Data supplied
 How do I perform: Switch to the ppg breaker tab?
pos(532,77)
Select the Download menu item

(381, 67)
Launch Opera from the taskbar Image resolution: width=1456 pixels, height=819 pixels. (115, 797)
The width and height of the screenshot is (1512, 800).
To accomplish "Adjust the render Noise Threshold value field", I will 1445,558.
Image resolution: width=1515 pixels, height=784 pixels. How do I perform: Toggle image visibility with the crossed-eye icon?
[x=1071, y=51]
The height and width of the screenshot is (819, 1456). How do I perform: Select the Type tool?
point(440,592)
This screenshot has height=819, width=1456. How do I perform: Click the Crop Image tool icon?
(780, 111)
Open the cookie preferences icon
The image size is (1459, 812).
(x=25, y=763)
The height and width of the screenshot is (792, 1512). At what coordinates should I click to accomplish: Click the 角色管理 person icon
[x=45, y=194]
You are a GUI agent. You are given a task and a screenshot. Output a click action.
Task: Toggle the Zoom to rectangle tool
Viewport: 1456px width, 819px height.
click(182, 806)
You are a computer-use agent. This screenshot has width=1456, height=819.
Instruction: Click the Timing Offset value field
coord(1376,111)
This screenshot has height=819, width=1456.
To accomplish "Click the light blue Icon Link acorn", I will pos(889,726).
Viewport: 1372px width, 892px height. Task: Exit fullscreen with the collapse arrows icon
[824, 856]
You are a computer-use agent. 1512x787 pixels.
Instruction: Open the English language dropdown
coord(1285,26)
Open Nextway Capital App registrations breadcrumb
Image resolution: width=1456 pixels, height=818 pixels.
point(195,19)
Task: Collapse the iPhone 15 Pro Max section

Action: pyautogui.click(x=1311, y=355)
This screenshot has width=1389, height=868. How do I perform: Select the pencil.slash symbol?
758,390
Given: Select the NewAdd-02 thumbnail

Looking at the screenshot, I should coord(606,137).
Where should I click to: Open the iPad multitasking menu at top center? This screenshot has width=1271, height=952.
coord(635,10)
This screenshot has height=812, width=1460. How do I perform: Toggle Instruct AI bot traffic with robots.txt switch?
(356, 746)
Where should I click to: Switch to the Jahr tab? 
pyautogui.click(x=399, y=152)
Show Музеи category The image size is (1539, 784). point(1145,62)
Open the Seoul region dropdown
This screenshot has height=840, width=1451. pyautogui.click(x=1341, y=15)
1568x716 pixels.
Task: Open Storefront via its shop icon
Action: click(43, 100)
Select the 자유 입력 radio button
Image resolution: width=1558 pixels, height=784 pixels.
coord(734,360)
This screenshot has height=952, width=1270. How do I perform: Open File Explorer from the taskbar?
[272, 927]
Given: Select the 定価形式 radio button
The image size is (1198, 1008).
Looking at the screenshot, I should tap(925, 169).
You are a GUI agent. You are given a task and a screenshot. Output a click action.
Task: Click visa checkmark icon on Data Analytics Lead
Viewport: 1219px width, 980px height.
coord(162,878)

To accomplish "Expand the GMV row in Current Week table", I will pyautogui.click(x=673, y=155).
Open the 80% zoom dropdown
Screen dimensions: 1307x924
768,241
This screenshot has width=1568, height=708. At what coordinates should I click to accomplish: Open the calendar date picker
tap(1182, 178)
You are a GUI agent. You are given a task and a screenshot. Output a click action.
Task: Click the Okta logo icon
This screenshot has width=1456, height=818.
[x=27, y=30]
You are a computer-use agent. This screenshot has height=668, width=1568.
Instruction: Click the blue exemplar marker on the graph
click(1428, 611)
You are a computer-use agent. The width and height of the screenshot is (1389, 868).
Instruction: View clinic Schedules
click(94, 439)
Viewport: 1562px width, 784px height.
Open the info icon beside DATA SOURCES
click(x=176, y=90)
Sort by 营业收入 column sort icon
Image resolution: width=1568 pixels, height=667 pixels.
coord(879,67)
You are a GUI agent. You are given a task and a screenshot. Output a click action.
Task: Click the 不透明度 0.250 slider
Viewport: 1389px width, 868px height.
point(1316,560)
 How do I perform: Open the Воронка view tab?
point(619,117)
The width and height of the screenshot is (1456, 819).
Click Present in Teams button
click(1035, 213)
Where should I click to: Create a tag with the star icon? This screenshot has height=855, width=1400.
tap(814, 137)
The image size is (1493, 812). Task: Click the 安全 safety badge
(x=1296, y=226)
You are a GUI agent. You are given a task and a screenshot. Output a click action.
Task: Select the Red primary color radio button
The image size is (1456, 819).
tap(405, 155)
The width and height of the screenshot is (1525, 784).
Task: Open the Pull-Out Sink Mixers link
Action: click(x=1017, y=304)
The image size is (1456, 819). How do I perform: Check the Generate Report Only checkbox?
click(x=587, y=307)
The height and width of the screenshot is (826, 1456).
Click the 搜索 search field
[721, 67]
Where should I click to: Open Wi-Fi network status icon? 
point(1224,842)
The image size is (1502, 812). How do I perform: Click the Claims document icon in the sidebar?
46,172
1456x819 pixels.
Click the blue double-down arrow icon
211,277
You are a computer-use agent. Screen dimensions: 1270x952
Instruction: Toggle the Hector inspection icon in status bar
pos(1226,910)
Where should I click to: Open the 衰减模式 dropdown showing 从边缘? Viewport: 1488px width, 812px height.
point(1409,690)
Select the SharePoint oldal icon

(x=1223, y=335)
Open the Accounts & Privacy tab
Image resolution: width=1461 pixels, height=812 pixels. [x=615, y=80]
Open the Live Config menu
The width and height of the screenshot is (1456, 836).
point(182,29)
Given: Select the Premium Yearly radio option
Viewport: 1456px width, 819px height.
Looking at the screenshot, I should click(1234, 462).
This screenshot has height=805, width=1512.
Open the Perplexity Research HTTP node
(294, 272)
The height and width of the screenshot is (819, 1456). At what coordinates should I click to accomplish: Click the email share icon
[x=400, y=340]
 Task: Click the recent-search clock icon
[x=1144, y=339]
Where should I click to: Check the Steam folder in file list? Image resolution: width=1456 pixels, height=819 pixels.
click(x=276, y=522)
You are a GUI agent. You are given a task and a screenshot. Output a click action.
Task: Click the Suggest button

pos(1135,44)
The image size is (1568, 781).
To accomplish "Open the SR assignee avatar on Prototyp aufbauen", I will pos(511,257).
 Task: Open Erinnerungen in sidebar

Task goal
Lines that contain "will" are to be copied from the records above.

Completed exercise
To accomplish "Adjust the render Noise Threshold value field", I will 1445,558.
To accomplish "Click the light blue Icon Link acorn", I will pos(889,726).
To accomplish "Expand the GMV row in Current Week table", I will pyautogui.click(x=673, y=155).
To accomplish "Open the SR assignee avatar on Prototyp aufbauen", I will pos(511,257).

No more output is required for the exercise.